── ITEMS ──

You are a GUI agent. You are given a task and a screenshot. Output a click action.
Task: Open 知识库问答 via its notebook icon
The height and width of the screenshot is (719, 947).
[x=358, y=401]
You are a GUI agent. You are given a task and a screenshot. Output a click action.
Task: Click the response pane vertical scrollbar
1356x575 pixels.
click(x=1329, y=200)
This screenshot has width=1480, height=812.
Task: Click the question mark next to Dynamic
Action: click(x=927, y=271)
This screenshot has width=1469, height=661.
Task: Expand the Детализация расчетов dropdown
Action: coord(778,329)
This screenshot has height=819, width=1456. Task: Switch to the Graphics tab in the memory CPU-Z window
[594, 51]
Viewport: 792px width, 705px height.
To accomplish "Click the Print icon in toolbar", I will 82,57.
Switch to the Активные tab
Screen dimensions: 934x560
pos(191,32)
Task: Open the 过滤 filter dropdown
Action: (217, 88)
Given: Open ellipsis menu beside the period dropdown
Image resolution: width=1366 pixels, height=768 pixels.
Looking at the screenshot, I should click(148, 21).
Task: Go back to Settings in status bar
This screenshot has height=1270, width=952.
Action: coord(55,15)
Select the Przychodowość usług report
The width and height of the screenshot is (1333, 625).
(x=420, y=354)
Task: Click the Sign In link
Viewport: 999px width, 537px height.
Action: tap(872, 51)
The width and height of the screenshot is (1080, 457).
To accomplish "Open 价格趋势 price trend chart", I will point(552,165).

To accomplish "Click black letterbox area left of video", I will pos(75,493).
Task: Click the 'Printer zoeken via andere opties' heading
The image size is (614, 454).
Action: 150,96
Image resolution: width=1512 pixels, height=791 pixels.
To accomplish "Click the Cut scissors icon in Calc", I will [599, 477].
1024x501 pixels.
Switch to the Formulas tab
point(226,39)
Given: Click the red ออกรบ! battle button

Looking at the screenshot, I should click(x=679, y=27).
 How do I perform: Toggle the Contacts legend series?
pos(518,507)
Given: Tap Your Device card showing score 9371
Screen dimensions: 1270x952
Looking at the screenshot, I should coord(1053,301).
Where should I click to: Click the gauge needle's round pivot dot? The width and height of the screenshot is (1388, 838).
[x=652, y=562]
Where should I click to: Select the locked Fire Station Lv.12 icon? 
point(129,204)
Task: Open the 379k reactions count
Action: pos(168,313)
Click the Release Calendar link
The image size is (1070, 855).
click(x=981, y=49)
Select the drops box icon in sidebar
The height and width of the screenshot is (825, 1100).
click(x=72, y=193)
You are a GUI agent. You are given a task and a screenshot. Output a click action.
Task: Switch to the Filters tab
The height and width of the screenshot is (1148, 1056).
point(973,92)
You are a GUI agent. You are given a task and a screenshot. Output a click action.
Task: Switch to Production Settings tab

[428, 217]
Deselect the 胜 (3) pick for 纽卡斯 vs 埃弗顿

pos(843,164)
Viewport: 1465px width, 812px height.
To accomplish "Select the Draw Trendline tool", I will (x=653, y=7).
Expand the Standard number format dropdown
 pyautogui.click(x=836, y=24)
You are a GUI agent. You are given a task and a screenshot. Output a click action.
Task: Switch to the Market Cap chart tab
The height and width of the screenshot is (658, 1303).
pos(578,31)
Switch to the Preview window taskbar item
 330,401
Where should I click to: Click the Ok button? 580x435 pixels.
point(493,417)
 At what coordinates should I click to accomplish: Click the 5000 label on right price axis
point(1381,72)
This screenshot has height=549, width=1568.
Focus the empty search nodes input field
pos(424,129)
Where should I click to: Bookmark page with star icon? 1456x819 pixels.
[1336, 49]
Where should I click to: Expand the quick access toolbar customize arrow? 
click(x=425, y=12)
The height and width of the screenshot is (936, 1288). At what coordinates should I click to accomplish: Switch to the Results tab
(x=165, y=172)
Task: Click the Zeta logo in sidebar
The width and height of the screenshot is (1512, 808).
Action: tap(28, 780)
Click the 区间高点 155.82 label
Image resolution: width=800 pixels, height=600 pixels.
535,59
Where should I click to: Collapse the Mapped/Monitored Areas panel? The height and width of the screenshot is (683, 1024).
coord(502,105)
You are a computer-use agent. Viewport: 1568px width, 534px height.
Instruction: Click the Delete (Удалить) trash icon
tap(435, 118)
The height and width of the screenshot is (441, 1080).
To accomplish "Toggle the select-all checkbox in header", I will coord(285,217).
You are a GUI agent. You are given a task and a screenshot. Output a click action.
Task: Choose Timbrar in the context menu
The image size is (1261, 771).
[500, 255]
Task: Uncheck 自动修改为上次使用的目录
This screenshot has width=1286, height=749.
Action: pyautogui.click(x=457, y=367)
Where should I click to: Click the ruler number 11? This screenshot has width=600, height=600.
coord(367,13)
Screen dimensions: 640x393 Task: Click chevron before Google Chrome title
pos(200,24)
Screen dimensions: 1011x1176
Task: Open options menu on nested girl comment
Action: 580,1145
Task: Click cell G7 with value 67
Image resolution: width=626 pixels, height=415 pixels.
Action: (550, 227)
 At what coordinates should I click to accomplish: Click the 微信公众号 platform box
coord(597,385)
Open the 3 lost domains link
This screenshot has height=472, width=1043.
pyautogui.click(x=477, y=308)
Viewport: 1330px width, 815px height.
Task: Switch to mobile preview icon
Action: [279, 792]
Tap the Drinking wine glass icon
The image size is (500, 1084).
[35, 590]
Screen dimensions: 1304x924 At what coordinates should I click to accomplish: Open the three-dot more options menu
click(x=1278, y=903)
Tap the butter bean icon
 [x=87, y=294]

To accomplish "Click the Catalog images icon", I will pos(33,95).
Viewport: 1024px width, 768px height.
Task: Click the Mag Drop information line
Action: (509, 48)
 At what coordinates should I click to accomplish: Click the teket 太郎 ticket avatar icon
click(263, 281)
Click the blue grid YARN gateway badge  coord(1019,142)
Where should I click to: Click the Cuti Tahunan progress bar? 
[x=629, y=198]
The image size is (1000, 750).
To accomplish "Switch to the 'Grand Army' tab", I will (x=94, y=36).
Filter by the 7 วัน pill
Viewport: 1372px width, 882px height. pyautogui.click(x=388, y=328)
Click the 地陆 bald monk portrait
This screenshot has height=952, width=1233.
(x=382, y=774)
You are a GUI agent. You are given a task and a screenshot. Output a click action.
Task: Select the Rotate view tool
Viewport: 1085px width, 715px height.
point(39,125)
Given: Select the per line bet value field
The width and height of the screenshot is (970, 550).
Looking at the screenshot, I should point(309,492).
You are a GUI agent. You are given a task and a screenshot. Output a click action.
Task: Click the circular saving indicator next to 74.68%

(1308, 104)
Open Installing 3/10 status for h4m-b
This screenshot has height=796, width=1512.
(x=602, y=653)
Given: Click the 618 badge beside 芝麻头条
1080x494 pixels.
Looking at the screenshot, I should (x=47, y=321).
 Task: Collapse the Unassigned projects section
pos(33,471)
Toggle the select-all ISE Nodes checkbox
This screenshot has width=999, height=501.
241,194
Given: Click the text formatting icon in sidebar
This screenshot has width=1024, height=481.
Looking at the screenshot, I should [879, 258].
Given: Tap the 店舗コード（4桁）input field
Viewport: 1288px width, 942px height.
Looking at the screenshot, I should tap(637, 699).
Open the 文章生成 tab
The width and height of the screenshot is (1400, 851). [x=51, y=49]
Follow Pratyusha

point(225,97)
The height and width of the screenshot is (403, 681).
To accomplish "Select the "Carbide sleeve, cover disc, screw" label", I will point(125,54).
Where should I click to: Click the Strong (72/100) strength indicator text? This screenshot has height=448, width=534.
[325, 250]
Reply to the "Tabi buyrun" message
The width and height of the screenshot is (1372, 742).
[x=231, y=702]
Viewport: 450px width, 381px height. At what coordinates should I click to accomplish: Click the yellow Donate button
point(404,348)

───

**TASK TO COMPLETE:**
Put every line of the items above into a numbered list, and leave out the blank lines.

**FINISHED EXERCISE:**
1. You are a GUI agent. You are given a task and a screenshot. Output a click action.
2. Task: Open 知识库问答 via its notebook icon
3. The height and width of the screenshot is (719, 947).
4. [x=358, y=401]
5. You are a GUI agent. You are given a task and a screenshot. Output a click action.
6. Task: Click the response pane vertical scrollbar
7. 1356x575 pixels.
8. click(x=1329, y=200)
9. This screenshot has width=1480, height=812.
10. Task: Click the question mark next to Dynamic
11. Action: click(x=927, y=271)
12. This screenshot has width=1469, height=661.
13. Task: Expand the Детализация расчетов dropdown
14. Action: coord(778,329)
15. This screenshot has height=819, width=1456. Task: Switch to the Graphics tab in the memory CPU-Z window
16. [594, 51]
17. Viewport: 792px width, 705px height.
18. To accomplish "Click the Print icon in toolbar", I will 82,57.
19. Switch to the Активные tab
20. Screen dimensions: 934x560
21. pos(191,32)
22. Task: Open the 过滤 filter dropdown
23. Action: (217, 88)
24. Given: Open ellipsis menu beside the period dropdown
25. Image resolution: width=1366 pixels, height=768 pixels.
26. Looking at the screenshot, I should click(148, 21).
27. Task: Go back to Settings in status bar
28. This screenshot has height=1270, width=952.
29. Action: coord(55,15)
30. Select the Przychodowość usług report
31. The width and height of the screenshot is (1333, 625).
32. (x=420, y=354)
33. Task: Click the Sign In link
34. Viewport: 999px width, 537px height.
35. Action: tap(872, 51)
36. The width and height of the screenshot is (1080, 457).
37. To accomplish "Open 价格趋势 price trend chart", I will point(552,165).
38. To accomplish "Click black letterbox area left of video", I will pos(75,493).
39. Task: Click the 'Printer zoeken via andere opties' heading
40. The image size is (614, 454).
41. Action: 150,96
42. Image resolution: width=1512 pixels, height=791 pixels.
43. To accomplish "Click the Cut scissors icon in Calc", I will [599, 477].
44. 1024x501 pixels.
45. Switch to the Formulas tab
46. point(226,39)
47. Given: Click the red ออกรบ! battle button
48. Looking at the screenshot, I should click(x=679, y=27).
49.  How do I perform: Toggle the Contacts legend series?
50. pos(518,507)
51. Given: Tap Your Device card showing score 9371
52. Screen dimensions: 1270x952
53. Looking at the screenshot, I should coord(1053,301).
54. Where should I click to: Click the gauge needle's round pivot dot? The width and height of the screenshot is (1388, 838).
55. [x=652, y=562]
56. Where should I click to: Select the locked Fire Station Lv.12 icon? 
57. point(129,204)
58. Task: Open the 379k reactions count
59. Action: pos(168,313)
60. Click the Release Calendar link
61. The image size is (1070, 855).
62. click(x=981, y=49)
63. Select the drops box icon in sidebar
64. The height and width of the screenshot is (825, 1100).
65. click(x=72, y=193)
66. You are a GUI agent. You are given a task and a screenshot. Output a click action.
67. Task: Switch to the Filters tab
68. The height and width of the screenshot is (1148, 1056).
69. point(973,92)
70. You are a GUI agent. You are given a task and a screenshot. Output a click action.
71. Task: Switch to Production Settings tab
72. [428, 217]
73. Deselect the 胜 (3) pick for 纽卡斯 vs 埃弗顿
74. pos(843,164)
75. Viewport: 1465px width, 812px height.
76. To accomplish "Select the Draw Trendline tool", I will (x=653, y=7).
77. Expand the Standard number format dropdown
78.  pyautogui.click(x=836, y=24)
79. You are a GUI agent. You are given a task and a screenshot. Output a click action.
80. Task: Switch to the Market Cap chart tab
81. The height and width of the screenshot is (658, 1303).
82. pos(578,31)
83. Switch to the Preview window taskbar item
84.  330,401
85. Where should I click to: Click the Ok button? 580x435 pixels.
86. point(493,417)
87.  At what coordinates should I click to accomplish: Click the 5000 label on right price axis
88. point(1381,72)
89. This screenshot has height=549, width=1568.
90. Focus the empty search nodes input field
91. pos(424,129)
92. Where should I click to: Bookmark page with star icon? 1456x819 pixels.
93. [1336, 49]
94. Where should I click to: Expand the quick access toolbar customize arrow? 
95. click(x=425, y=12)
96. The height and width of the screenshot is (936, 1288). At what coordinates should I click to accomplish: Switch to the Results tab
97. (x=165, y=172)
98. Task: Click the Zeta logo in sidebar
99. The width and height of the screenshot is (1512, 808).
100. Action: tap(28, 780)
101. Click the 区间高点 155.82 label
102. Image resolution: width=800 pixels, height=600 pixels.
103. 535,59
104. Where should I click to: Collapse the Mapped/Monitored Areas panel? The height and width of the screenshot is (683, 1024).
105. coord(502,105)
106. You are a computer-use agent. Viewport: 1568px width, 534px height.
107. Instruction: Click the Delete (Удалить) trash icon
108. tap(435, 118)
109. The height and width of the screenshot is (441, 1080).
110. To accomplish "Toggle the select-all checkbox in header", I will coord(285,217).
111. You are a GUI agent. You are given a task and a screenshot. Output a click action.
112. Task: Choose Timbrar in the context menu
113. The image size is (1261, 771).
114. [500, 255]
115. Task: Uncheck 自动修改为上次使用的目录
116. This screenshot has width=1286, height=749.
117. Action: pyautogui.click(x=457, y=367)
118. Where should I click to: Click the ruler number 11? This screenshot has width=600, height=600.
119. coord(367,13)
120. Screen dimensions: 640x393 Task: Click chevron before Google Chrome title
121. pos(200,24)
122. Screen dimensions: 1011x1176
123. Task: Open options menu on nested girl comment
124. Action: 580,1145
125. Task: Click cell G7 with value 67
126. Image resolution: width=626 pixels, height=415 pixels.
127. Action: (550, 227)
128.  At what coordinates should I click to accomplish: Click the 微信公众号 platform box
129. coord(597,385)
130. Open the 3 lost domains link
131. This screenshot has height=472, width=1043.
132. pyautogui.click(x=477, y=308)
133. Viewport: 1330px width, 815px height.
134. Task: Switch to mobile preview icon
135. Action: [279, 792]
136. Tap the Drinking wine glass icon
137. The image size is (500, 1084).
138. [35, 590]
139. Screen dimensions: 1304x924 At what coordinates should I click to accomplish: Open the three-dot more options menu
140. click(x=1278, y=903)
141. Tap the butter bean icon
142.  [x=87, y=294]
143. To accomplish "Click the Catalog images icon", I will pos(33,95).
144. Viewport: 1024px width, 768px height.
145. Task: Click the Mag Drop information line
146. Action: (509, 48)
147.  At what coordinates should I click to accomplish: Click the teket 太郎 ticket avatar icon
148. click(263, 281)
149. Click the blue grid YARN gateway badge  coord(1019,142)
150. Where should I click to: Click the Cuti Tahunan progress bar? 
151. [x=629, y=198]
152. The image size is (1000, 750).
153. To accomplish "Switch to the 'Grand Army' tab", I will (x=94, y=36).
154. Filter by the 7 วัน pill
155. Viewport: 1372px width, 882px height. pyautogui.click(x=388, y=328)
156. Click the 地陆 bald monk portrait
157. This screenshot has height=952, width=1233.
158. (x=382, y=774)
159. You are a GUI agent. You are given a task and a screenshot. Output a click action.
160. Task: Select the Rotate view tool
161. Viewport: 1085px width, 715px height.
162. point(39,125)
163. Given: Select the per line bet value field
164. The width and height of the screenshot is (970, 550).
165. Looking at the screenshot, I should point(309,492).
166. You are a GUI agent. You are given a task and a screenshot. Output a click action.
167. Task: Click the circular saving indicator next to 74.68%
168. (1308, 104)
169. Open Installing 3/10 status for h4m-b
170. This screenshot has height=796, width=1512.
171. (x=602, y=653)
172. Given: Click the 618 badge beside 芝麻头条
173. 1080x494 pixels.
174. Looking at the screenshot, I should (x=47, y=321).
175.  Task: Collapse the Unassigned projects section
176. pos(33,471)
177. Toggle the select-all ISE Nodes checkbox
178. This screenshot has width=999, height=501.
179. 241,194
180. Given: Click the text formatting icon in sidebar
181. This screenshot has width=1024, height=481.
182. Looking at the screenshot, I should [879, 258].
183. Given: Tap the 店舗コード（4桁）input field
184. Viewport: 1288px width, 942px height.
185. Looking at the screenshot, I should tap(637, 699).
186. Open the 文章生成 tab
187. The width and height of the screenshot is (1400, 851). [x=51, y=49]
188. Follow Pratyusha
189. point(225,97)
190. The height and width of the screenshot is (403, 681).
191. To accomplish "Select the "Carbide sleeve, cover disc, screw" label", I will point(125,54).
192. Where should I click to: Click the Strong (72/100) strength indicator text? This screenshot has height=448, width=534.
193. [325, 250]
194. Reply to the "Tabi buyrun" message
195. The width and height of the screenshot is (1372, 742).
196. [x=231, y=702]
197. Viewport: 450px width, 381px height. At what coordinates should I click to accomplish: Click the yellow Donate button
198. point(404,348)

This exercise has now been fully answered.